*Stored items*.

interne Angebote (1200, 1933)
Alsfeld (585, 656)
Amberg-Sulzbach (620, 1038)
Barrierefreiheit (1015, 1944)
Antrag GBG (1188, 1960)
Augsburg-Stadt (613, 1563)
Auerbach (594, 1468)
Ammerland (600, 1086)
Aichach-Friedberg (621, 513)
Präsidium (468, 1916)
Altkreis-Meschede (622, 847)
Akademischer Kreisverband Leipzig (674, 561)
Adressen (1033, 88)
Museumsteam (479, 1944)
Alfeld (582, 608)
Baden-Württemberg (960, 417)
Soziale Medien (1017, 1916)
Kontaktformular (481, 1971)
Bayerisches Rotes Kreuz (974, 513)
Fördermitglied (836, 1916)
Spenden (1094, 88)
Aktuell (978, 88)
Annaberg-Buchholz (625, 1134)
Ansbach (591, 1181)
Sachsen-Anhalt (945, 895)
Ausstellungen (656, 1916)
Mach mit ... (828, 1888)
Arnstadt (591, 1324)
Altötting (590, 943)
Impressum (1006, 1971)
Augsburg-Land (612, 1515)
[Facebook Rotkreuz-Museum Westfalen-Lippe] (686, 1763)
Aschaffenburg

*Work instruction*. The response should consist of the entries, retyped exactly and in full.

*Task answer*.
interne Angebote (1200, 1933)
Alsfeld (585, 656)
Amberg-Sulzbach (620, 1038)
Barrierefreiheit (1015, 1944)
Antrag GBG (1188, 1960)
Augsburg-Stadt (613, 1563)
Auerbach (594, 1468)
Ammerland (600, 1086)
Aichach-Friedberg (621, 513)
Präsidium (468, 1916)
Altkreis-Meschede (622, 847)
Akademischer Kreisverband Leipzig (674, 561)
Adressen (1033, 88)
Museumsteam (479, 1944)
Alfeld (582, 608)
Baden-Württemberg (960, 417)
Soziale Medien (1017, 1916)
Kontaktformular (481, 1971)
Bayerisches Rotes Kreuz (974, 513)
Fördermitglied (836, 1916)
Spenden (1094, 88)
Aktuell (978, 88)
Annaberg-Buchholz (625, 1134)
Ansbach (591, 1181)
Sachsen-Anhalt (945, 895)
Ausstellungen (656, 1916)
Mach mit ... (828, 1888)
Arnstadt (591, 1324)
Altötting (590, 943)
Impressum (1006, 1971)
Augsburg-Land (612, 1515)
[Facebook Rotkreuz-Museum Westfalen-Lippe] (686, 1763)
Aschaffenburg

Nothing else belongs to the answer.